We never holiday abroad, but we buy over-priced cheese instead. [Grin]

ladydeedy · 05/08/2011 16:18

That's so funny. I totally agree it's about priorities and so on, choosing what's important to you, and what isnt.

I couldnt care less about buying new clothes and shoes for example but people I work with buy new things every week, not to mention handbags (I have one Smile).

However I do spend more on skincare (Clarins) and it's important to me to have a good holiday each year. I do this by buying flights as soon as they come out and then shopping around to find a place to rent with pool. This way we can self cater and eat good food but not spend money on going out or money on hotel-priced drinks etc.

We eat out maybe once a quarter. We never have take aways. We do eat out occasionally on holiday.

We do have a lovely house though and a big mortgage (£1500 per month), but we like to spend time in our lovely house and dont feel the need to go out much (god, that sounds sad but I hope you see what I mean).

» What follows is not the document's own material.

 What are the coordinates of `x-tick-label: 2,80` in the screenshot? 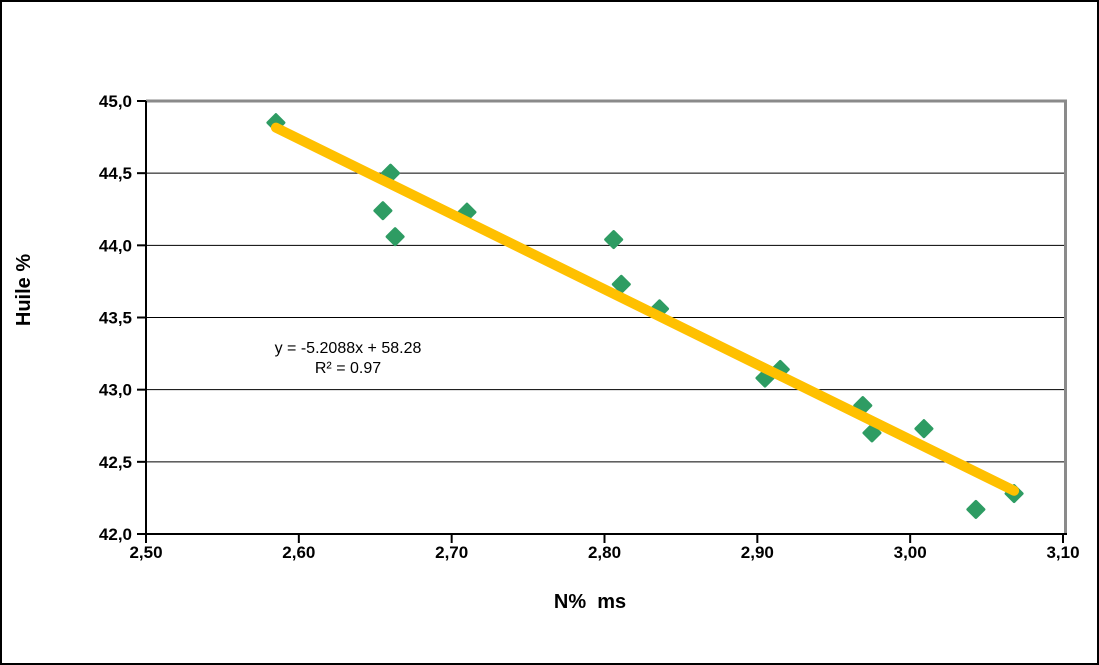 It's located at (604, 552).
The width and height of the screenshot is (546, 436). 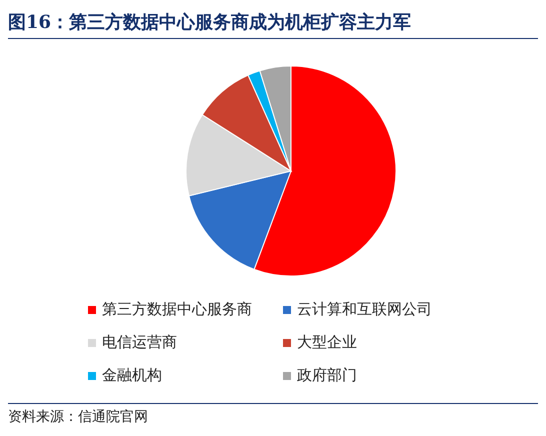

We never buy magazines or coffees out. We only go to a shopping centre if there's something we NEED - never just go and browse. I bring packed lunch to work every day. We grow a lot of our own veg. I shop in Lidl or Asda and every time I shop in Lidl I grin to myself about how much money i am saving over Waitrose! My sister in law ONLY shops in Waitrose and was horrified to realise she was eating some smoked salmon from Lidl the other day Smile.
I do actually have a relatively high income but of course you never know how long you're going to be in any job under the current climate. We have no debt or loans (other than mortgage). We do use our credit card (to get BA miles) but clear it in full every month.

Wallissimpson · 05/08/2011 16:24

Are you me ladydeedy? Grin

Ormirian · 05/08/2011 16:26

I'll bet it is mortgage!

We were quids in until we moved house last year and suddenly thing we took for granted are out of reach. But I'm still delighted we moved.

ladydeedy · 05/08/2011 16:27

maybe I am, Wallissimpson! I have apparently been a few people on here this week! Smile. What else do you do, that I might do?